Richard Hindmarsh is Associate Professor in Griffith School of Environment, and Centre for Governance and
Public Policy (Griffith University, Australia); in Environmental Politics and Policy, and Science, Technology
and Society studies. He is also co-founder and convenor (2010-12) of the Asia-Pacific Science, Technology
and Society Network. He has produced six books and four special journal issues.
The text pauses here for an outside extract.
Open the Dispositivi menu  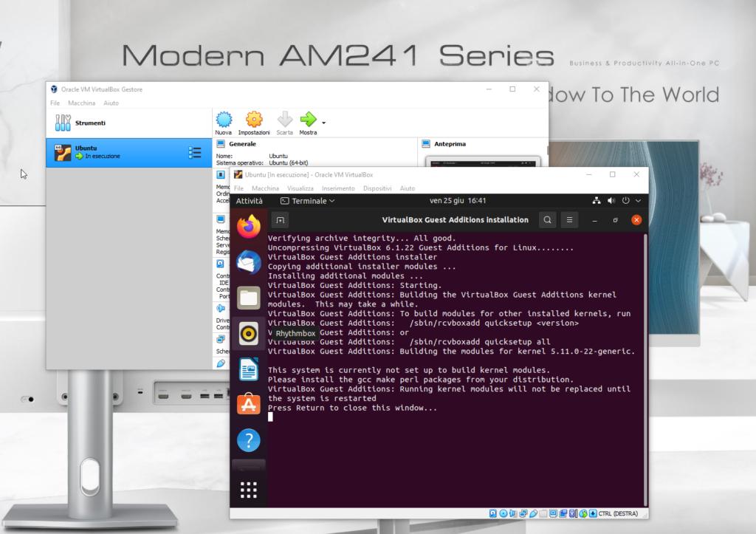click(377, 188)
Recent books include
Edging towards BioUtopia: a New Politics of Life and the Democratic Challenge (UWAP 2008)—a
foundational critical text on GMO regulation in Australia; and the edited volume Genetic Suspects: Global
Governance of Forensic DNA Profiling and Databasing (eds. with Barbara Prainsack, CUP UK 2010). He
focuses on socio-technical systems at the intersection of their socio-political, policy and environmental
issues, including genetically modified organisms; forensic DNA technologies; sustainable water systems;
and wind farms. The latter has led to broader interest in major facility siting posing ‘radical change’ on local
communities. Current research on wind farms is supported by the Australian Research Council, which has
seen keynote participation in two Asia-Pacific regional conferences this year, and invited panelist to the
(October) 2011 European Future Energy Forum. He has recently submitted a book proposal on the
Fukushima Daiichi nuclear disaster, and is currently on a six-week international field trip probing
community engagement trends around wind farms for more inclusive avenues to achieve both better
community outcomes and renewable energy transitions.